He put up his hand, near barked,

“Don’t smoke! I have nicotine clouds 24/7, so allow me a little breathing space.”

What the hell, I decided to humour him. A drug dealer intolerant of smoke was beyond comment. Not to mention the blitzkrieg of smoking from the other inmates. He used his hands to hold his face, then physically geared his body, continued,

“Under my sister’s body, under Sarah’s body, was a book by Synge.”

“Synge?”

“Even you’ll have heard of The Playboy of the Western World . Sarah hated him, all that keening bullshit. She wouldn’t have him in the house, and before you start, it didn’t belong to the other girls. I asked. They never saw it before.”

I rallied my thoughts, then,

“Come on, Stewart, you said she was studying an arts course; Synge had to be on it.”

He leaned over and I could smell his breath, a mix of toothpaste and breath freshener. His face was intense.

“All I’m asking is you check it out. I’ll pay well, very well. Here, I’ve written her address, details... Please, Jack.”

I don’t know what it takes to get you through prison, what obsession pulls you through the days. I decided to be honest — never a smart move.

“Stewart, I don’t think there’s anything to check out.”

He lay his hands flat on the table, summoned all his energy, said,

“So you’ve nothing to lose. You get a fat payday for, what... a few inquiries? I’ve never, and I mean never, asked anyone for a single thing. In court, the solicitor suggested, as a first time offender, I ask for consideration. I didn’t and here I am, begging you.”

I had hoped to never check out another death. I’d become involved with the previous cases against my instincts and with horrendous results.

I decided to go through the motions, asked,

“What did the guards say?”

He gave a short, sharp laugh. Heads turned from other tables and he said,

“Get real, Jack. A dope dealer’s going to get a lot of help from them? What they said was, pity it wasn’t me broke my bloody neck.”

“Was there a coroner’s report?”

“Sure. No drugs or alcohol in her system; the verdict was misadventure. What do you think? Should I put that on her headstone?”

People were standing, getting coats, and I felt a wave of relief, said,

“OK, I’ll take a look, but I can’t promise anything.”

He put out his hand, said,

“Thanks, Jack, and thanks for the book: Spike Milligan, perfect material for this madhouse. You won’t regret helping me, I guarantee it.”

Boy, was he ever wrong about that.

Back in the waiting room, a warden was escorting us out, touched my arm, whispered,

“You’re Jack Taylor?”

“Yeah.”

“Used to be a guard?”

I was taken aback, considered denying it but went,

“That’s right.”

“And now you’re visiting drug pushers?”

A flash of anger surfaced and I debated telling him to go fuck himself. Alas, I might need to visit again, though I fervently hoped not, said,

“So?”

He moved me along, then,

“No wonder they kicked your ass out. You’re a bloody disgrace.”

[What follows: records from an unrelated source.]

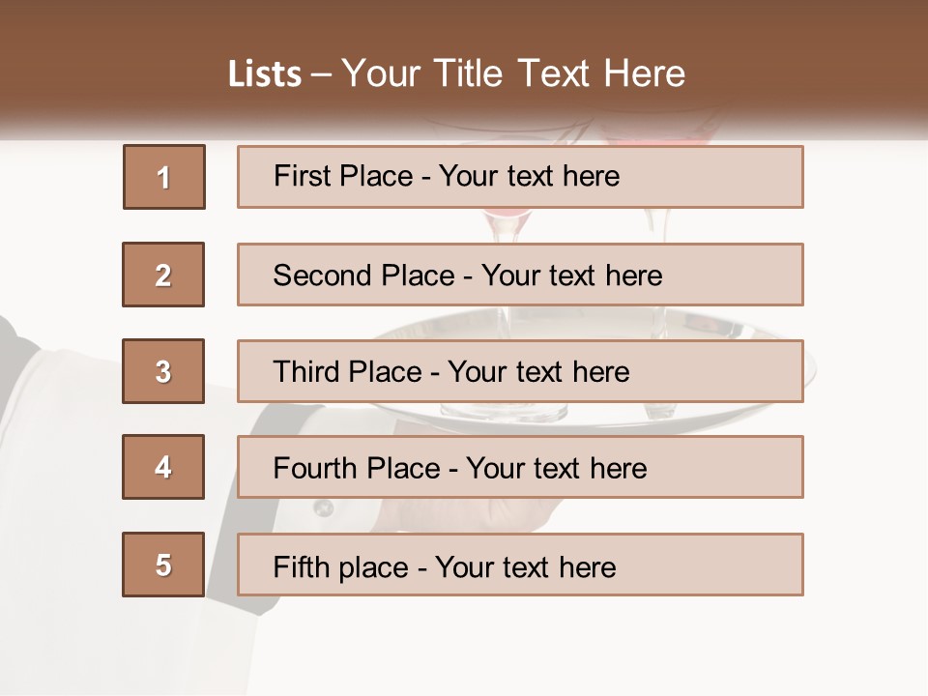Viewport: 928px width, 696px height.
Task: Click the wine glass stem between rows
Action: [x=504, y=226]
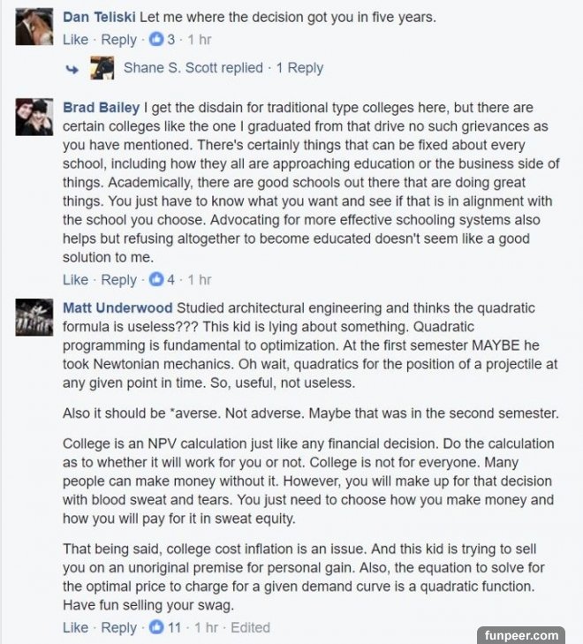
Task: Click the like reaction icon on Matt Underwood's comment
Action: pyautogui.click(x=156, y=628)
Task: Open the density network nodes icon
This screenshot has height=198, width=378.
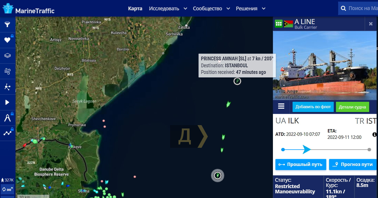Action: click(x=7, y=87)
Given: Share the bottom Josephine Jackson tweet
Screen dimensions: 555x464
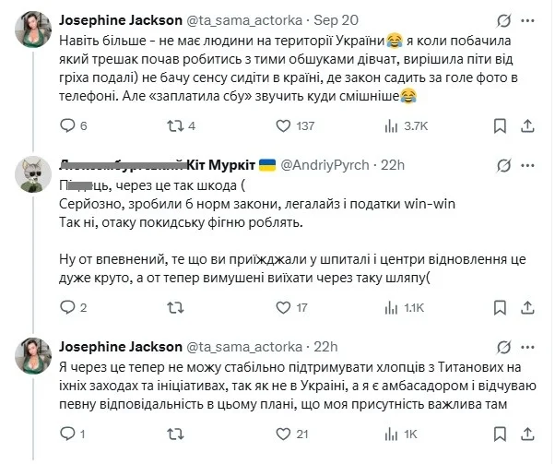Looking at the screenshot, I should point(527,433).
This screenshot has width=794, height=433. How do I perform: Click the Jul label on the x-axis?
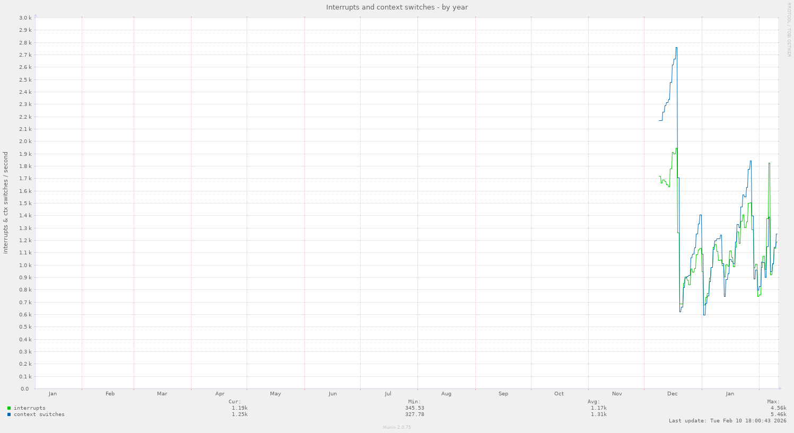[388, 394]
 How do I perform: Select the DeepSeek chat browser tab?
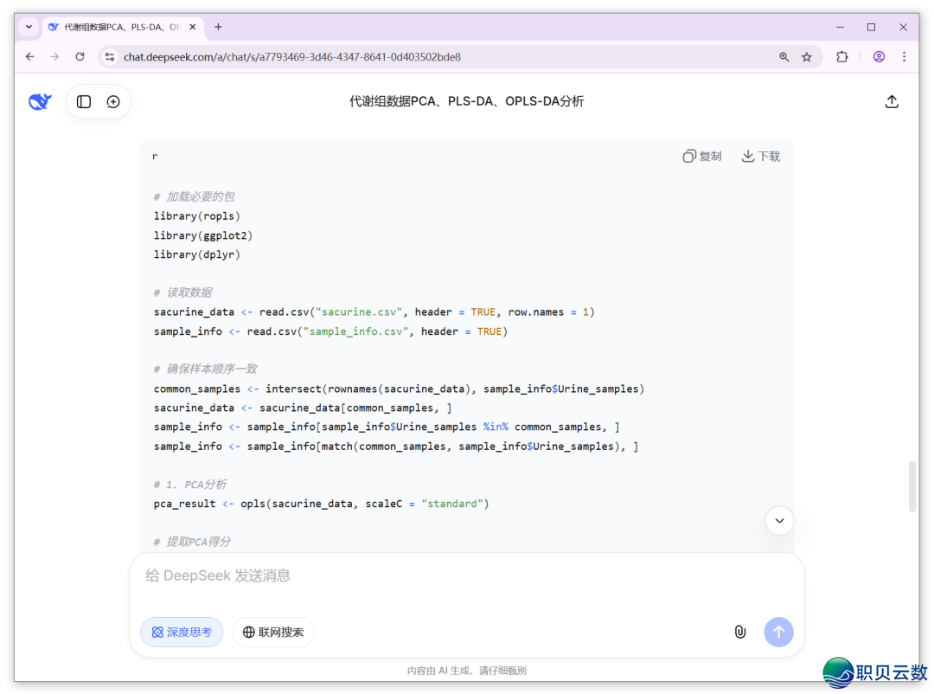(117, 27)
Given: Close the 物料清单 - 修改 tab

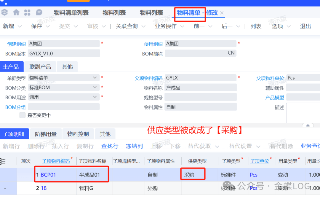Looking at the screenshot, I should pos(222,13).
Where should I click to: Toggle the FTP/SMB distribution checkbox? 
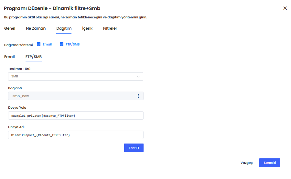click(62, 45)

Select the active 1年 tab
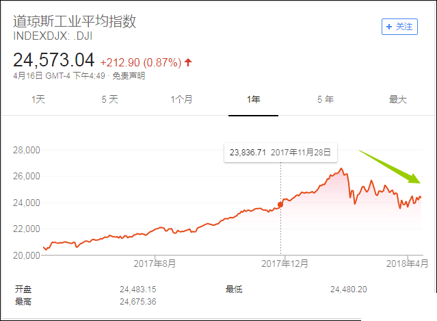click(x=254, y=100)
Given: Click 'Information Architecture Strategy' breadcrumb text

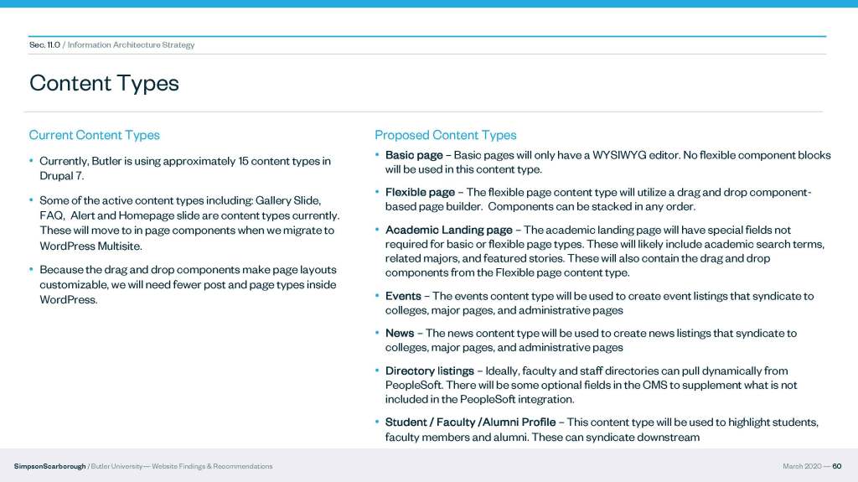Looking at the screenshot, I should (131, 45).
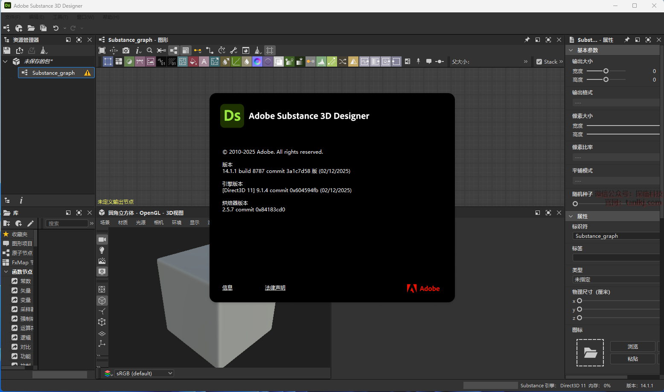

Outside as the gates closed, my face still smarting from the remark, I had a powerful urge to drink. Could taste Jameson in my mouth, feel my hand reach for a pint of the black, sink the first in a series. I had almost decided to go for it when a taxi passed. I hailed it. As we took off, I didn’t look back. The driver said,

“You know why Man U should never have bought Rio Ferdinand?”

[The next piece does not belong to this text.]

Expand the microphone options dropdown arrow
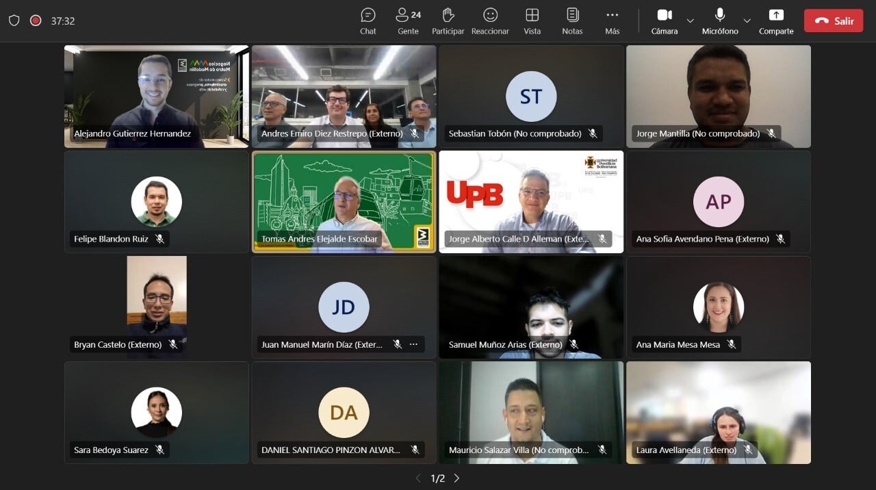 click(x=747, y=21)
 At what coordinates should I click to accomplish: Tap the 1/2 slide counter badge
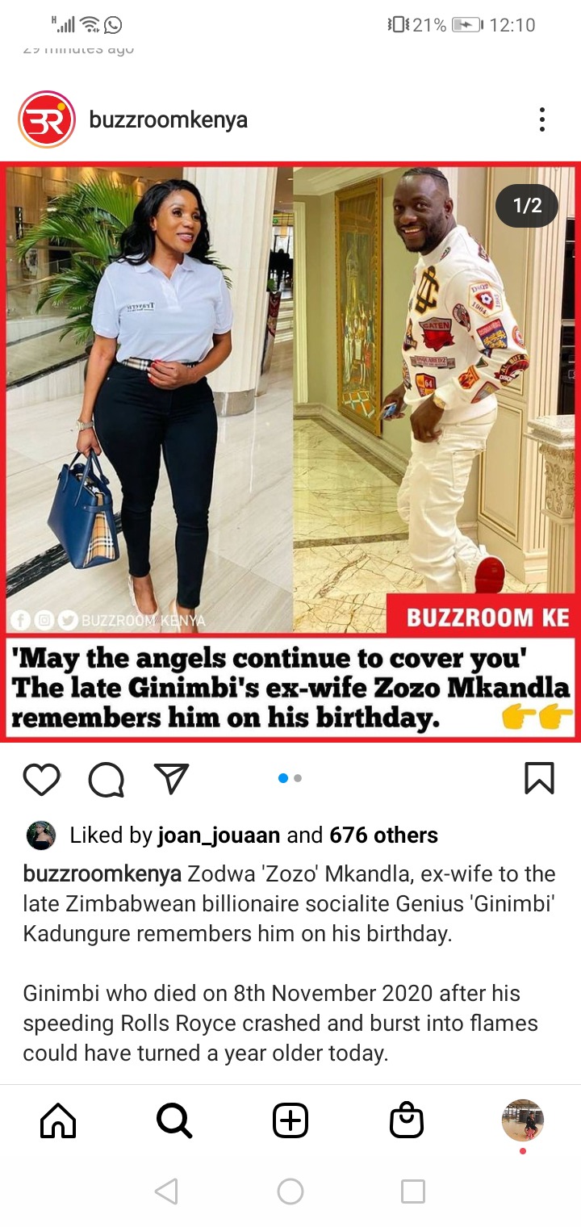click(528, 206)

I was thinking about a man named Michael Ventris, who deciphered Linear B. Lived his whole life trying to crack the hieroglyphs dating back 4,000 years inscribed on stones unearthed in Crete and for decades posing the greatest puzzle in archaeology and linguistics. Ventris finally solved it, but the achievement left him empty. He ended his life by driving into the back of a lorry. His lifelong obsession had gone; the most extraordinary mind of his decade had lost focus. I was sorely tempted to grab the driver, go,

“Shut the fuck up, here’s a story.”

Then ask,

“What happens when you get to the top and it’s barren, a wilderness?”

We’d arrived in O’Connell Street and he was going,

“Don’t even get me started on Leeds.”

I paid him and found the urge to drink had abated. Crossed the street to the Kylemore and ordered steak and chips. Ate it without tasting a bite. The waitress said,

“You enjoyed that.”

“Yes.”

“Dessert? We’ve some lovely apple tart and custard.”

I passed.

How to kill the night in Dublin? Thing was, I felt edgy, off balance. If I’d been drinking, I’d have headed for Mooney’s, end of story. Instead I went into the hotel, asked for my room key. The girl gave me a smile, asked,

“Are you enjoying your stay?”

“Immensely.”

In the room, I contemplated a bath but couldn’t summon the energy. Lay on the bed and figured a nap would revive me. Slept twelve hours. Dreamt of my father. He was holding a book by Synge, said,

“The answers are here.”

“But I don’t even know the questions.”

I think I was shouting. Then I was in a cemetery, trying to read the names on the headstones, but they all said Linear B. I don’t recall the rest, but obviously it was distressing, as I woke with tears on my cheeks. I said aloud,

“What the hell was that about?”

Showered and packed up. My plan to do the round of bookshops was no longer appealing, so I caught the train at 11 a.m. No trolley service; I think I missed the Ukrainian. Now I was able to read and had been anticipating High Life  by Matthew Stokoe. Started it as we hit the outskirts of Dublin and never looked up till we reached Athenry.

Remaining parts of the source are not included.